9/10Watchmen : Les gardiens

/ Critique - écrit par Kassad, le 17/07/2003
Notre verdict : 9/10 - A regarder de plus près... (Fiche technique)

Tags : watchmen film snyder gardiens heros rorschach cinema

Watchmen fait partie de ces oeuvres rares qui renferment plus qu'elles ne contiennent.

Dans 12 minutes il sera minuit. Les trompettes de la mort sonneront pour annoncer la fin de l'humanité. A moins que des super-héros ne soient là, encore une fois, pour nous sauver. Seulement voilà, les super-héros sont vieux et fatigués. Et il semblerait qu'une conspiration soit en marche pour éliminer les derniers encore en activité.

Cette bande dessinée de Moore (scénario) et Gibbons (graphisme) est une variation subtile et profonde sur le mode du comics. Dans une Amérique alternative du milieu des années 80, oú les américains ont gagné la guerre du Vietnam (grâce aux super-héros) et sont en pleine tension avec l'URSS, Moore nous déconstruit les mythes des super-héros avec une efficacité redoutable. Il en profite pour y glisser des quantités de réflexions/critiques sur notre humanité, finalement pas si loin de celle des Watchmen.

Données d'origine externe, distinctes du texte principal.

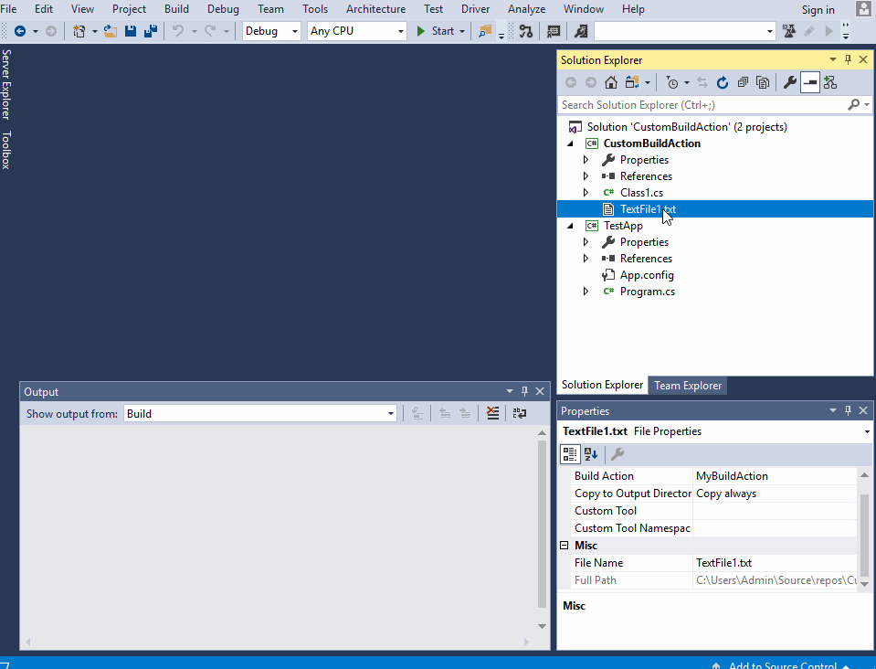Click the Sign in button
Screen dimensions: 876x669
[817, 9]
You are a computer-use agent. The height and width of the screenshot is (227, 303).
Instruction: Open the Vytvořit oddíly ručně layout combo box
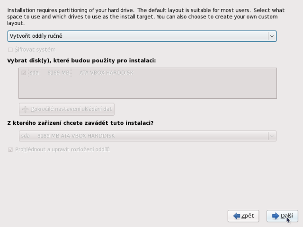coord(137,36)
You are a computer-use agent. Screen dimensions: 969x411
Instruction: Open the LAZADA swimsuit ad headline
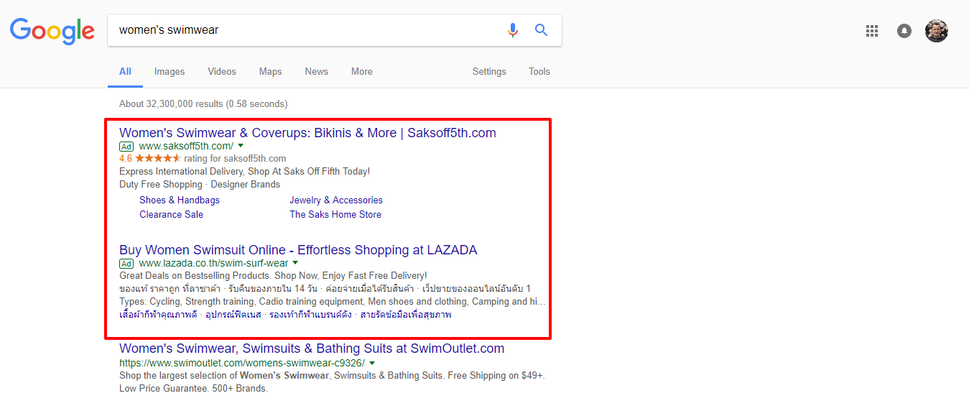(x=298, y=250)
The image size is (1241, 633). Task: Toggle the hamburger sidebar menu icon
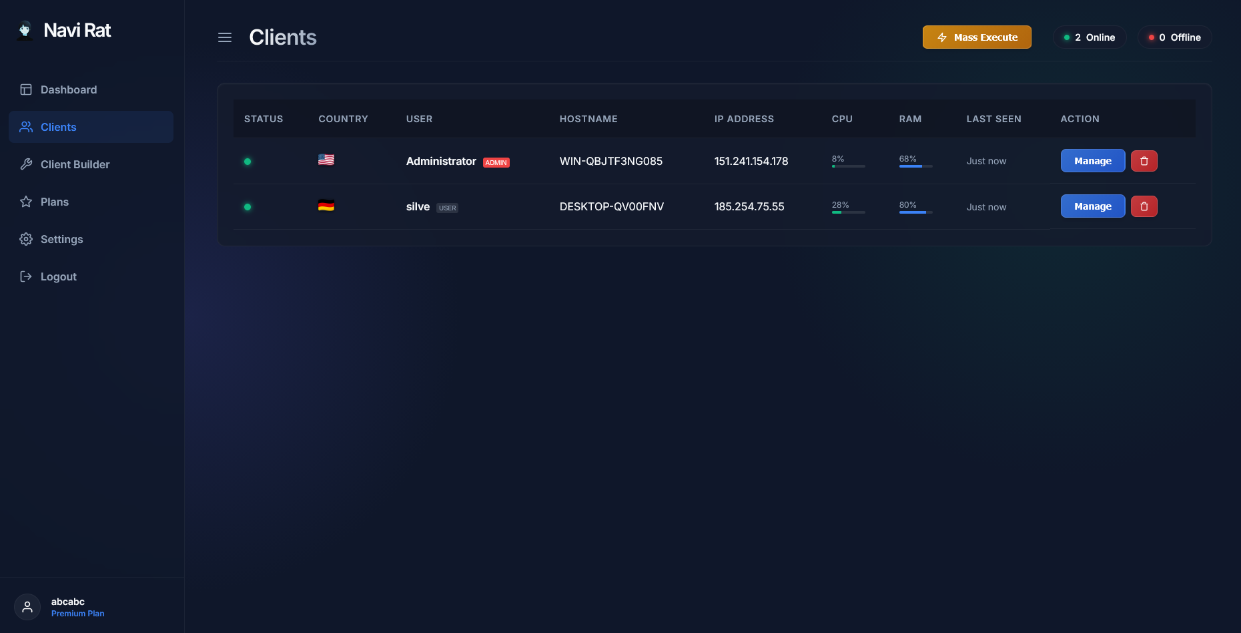[225, 37]
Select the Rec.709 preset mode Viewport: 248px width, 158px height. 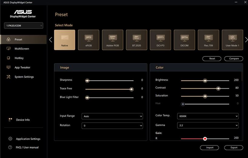pos(208,40)
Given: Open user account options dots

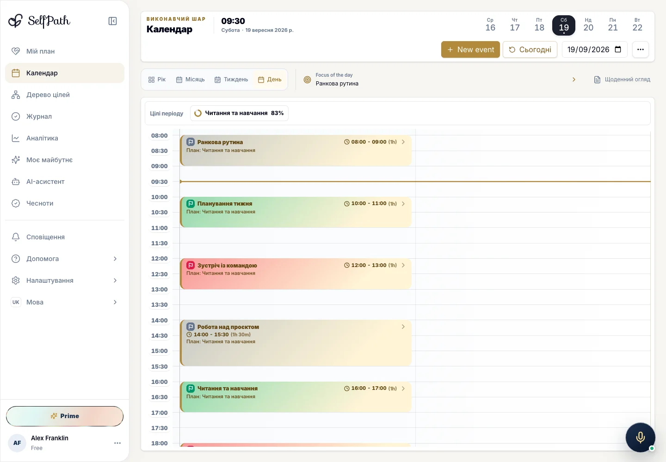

Le premier sujet d'étonnement est le suivant : les super-héros sont, pour la plupart, vraiment des gens comme les autres sans super-pouvoirs. Ils sont justes un peu plus idéalistes, et un peu plus tordus : pourquoi se déguiser pour combattre le crime ? A quoi ça rime ? Que se passe-t-il au moment de la retraite ? A noter l'évolution du "Hibou", qui de policier passe à justicier masqué. Dans les deux cas il s'habille en uniforme pour faire régner la justice, pourquoi celui de policier ne lui suffit-il pas ? Parce qu'il y a la justice des hommes et la sienne. Moore nous décrit des super-héros prisonniers de leurs impératifs moraux. Les relents extrémistes (Rorschach par exemple) et les tentations dictatoriales de ces hommes masqués effraient au moins autant que rassure la sécurité qu'ils sont censés nous apporter. D'ailleurs la société les a rejetés, ils sont désormais interdits d'activité. Comment vivent-ils ces désillusions ?

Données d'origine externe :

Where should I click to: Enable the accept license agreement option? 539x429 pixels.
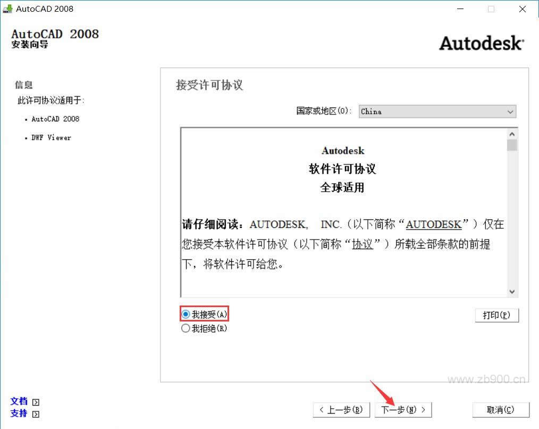click(185, 314)
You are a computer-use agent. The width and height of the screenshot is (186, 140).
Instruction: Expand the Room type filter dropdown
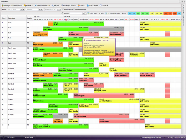24,9
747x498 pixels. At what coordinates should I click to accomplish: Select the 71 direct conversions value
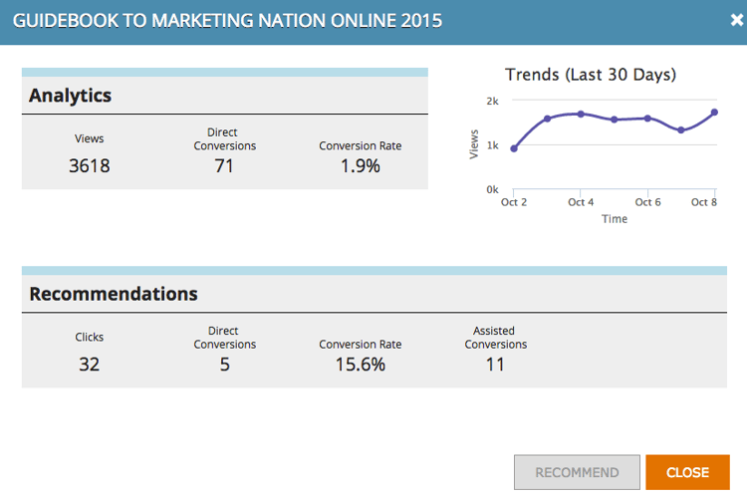(x=224, y=166)
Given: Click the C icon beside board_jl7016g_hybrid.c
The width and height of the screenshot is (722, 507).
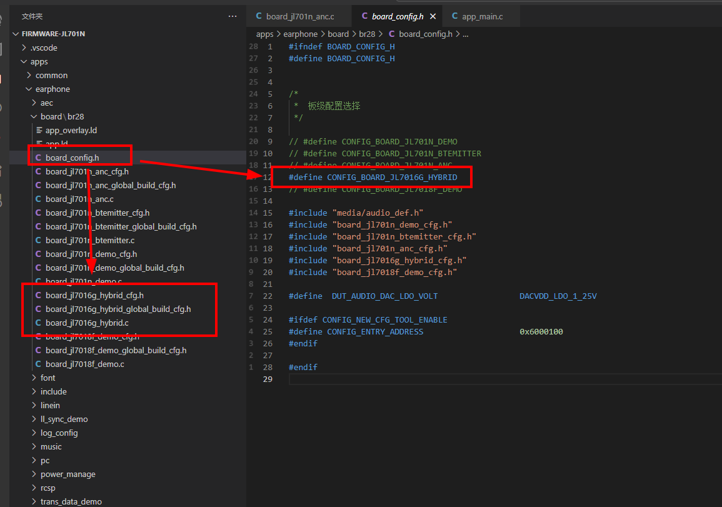Looking at the screenshot, I should tap(38, 323).
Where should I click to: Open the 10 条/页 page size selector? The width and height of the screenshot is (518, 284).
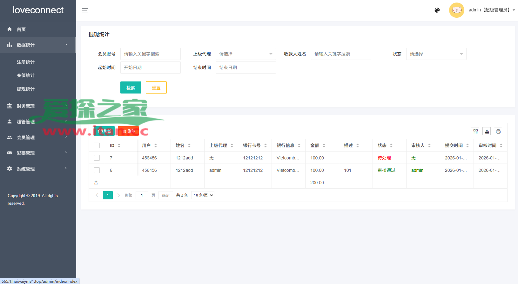click(x=203, y=195)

Mais ne retenir que la trame romanesque vous ferait passer à côté de merveilles plus grandes encore. Notamment la construction en elle même du récit, faite de répétitions et d'entrelacements (si je devais donner un équivalent vulgaire je dirais que ca correspond à du fondu-enchaîné, mais c'est bien plus réfléchi qu'une simple juxtaposition d'images), que ce soit dans les dialogues, les images voire le sens, donne une densité incroyable à cette oeuvre. RIEN n'est laissé au hasard, et je pense que plusieurs lectures sont nécessaires. Car si on est estomaqué par la fin, le simple rappel des épisodes précédents aurait dû vous mettre sur la voie. Il y a trop d'indices parsemés. Et encore, la version française doit engendrer de grosses
pertes de sens. Juste un exemple évident : "Watchmen", le titre, joue sur les mots, avec Watch qui peut signifier surveiller, regarder, mais aussi la montre. Car il s'agit d'une course contre le temps, contre les minutes avant l'armaggedon, mais aussi contre le vieillissement et le flétrissement des idéaux.

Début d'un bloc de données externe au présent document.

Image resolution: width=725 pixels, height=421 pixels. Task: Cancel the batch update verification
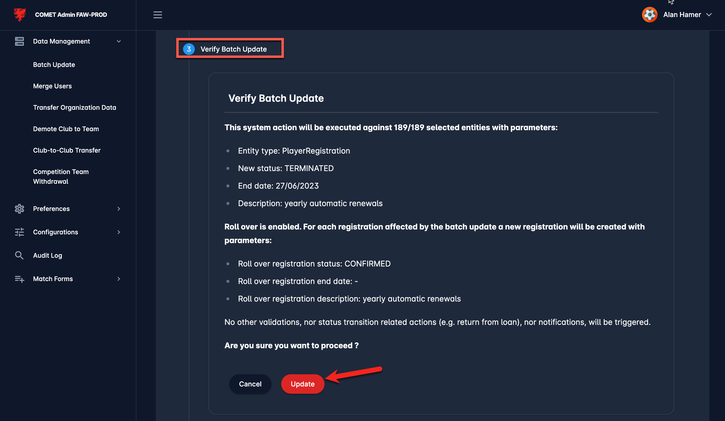pos(250,384)
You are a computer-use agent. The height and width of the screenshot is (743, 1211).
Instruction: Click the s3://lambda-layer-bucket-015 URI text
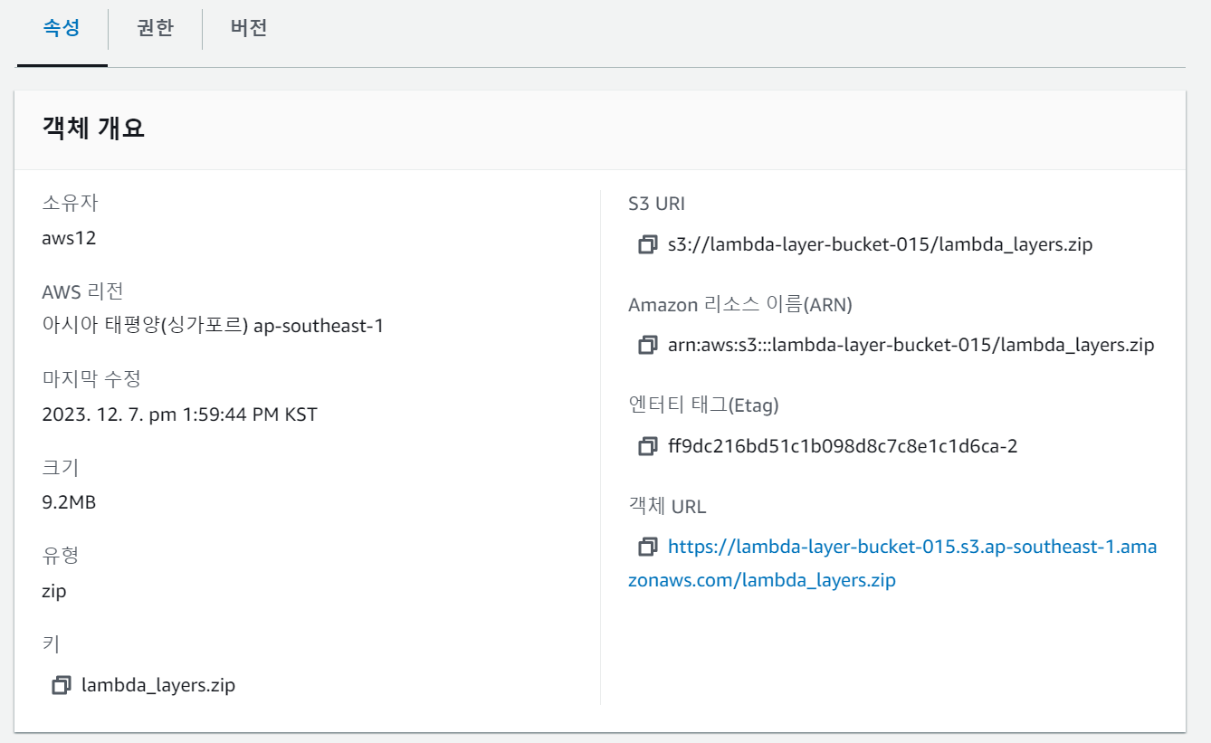click(x=880, y=244)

Finalement, n'en étant qu'à ma première lecture, je dois dire que mis à part ces remarques, ce qui m'a le plus touché (et quand on voit comme je suis admiratif du reste ça donne une échelle) est la touche poétique disséminée tout au long de cette oeuvre. Je pense aux amants d'Hiroshima, au dialogue entre Dr. Manhattan et Laurie dans son palais (concernant cette scène je ne suis toujours pas revenu de sa beauté), aux cauchemards de Dreiberg...

Je vais conclure cette critique mais je pourrais sûrement en écrire des pages et des pages. Watchmen fait partie de ces oeuvres rares qui renferment plus qu'elles ne contiennent. Ça vous parait géométriquement étrange ? Pourtant en vous touchant au plus profond elle s'enrichit de vous et vous d'elle, et il est bien connu qu'un et un font plus que deux.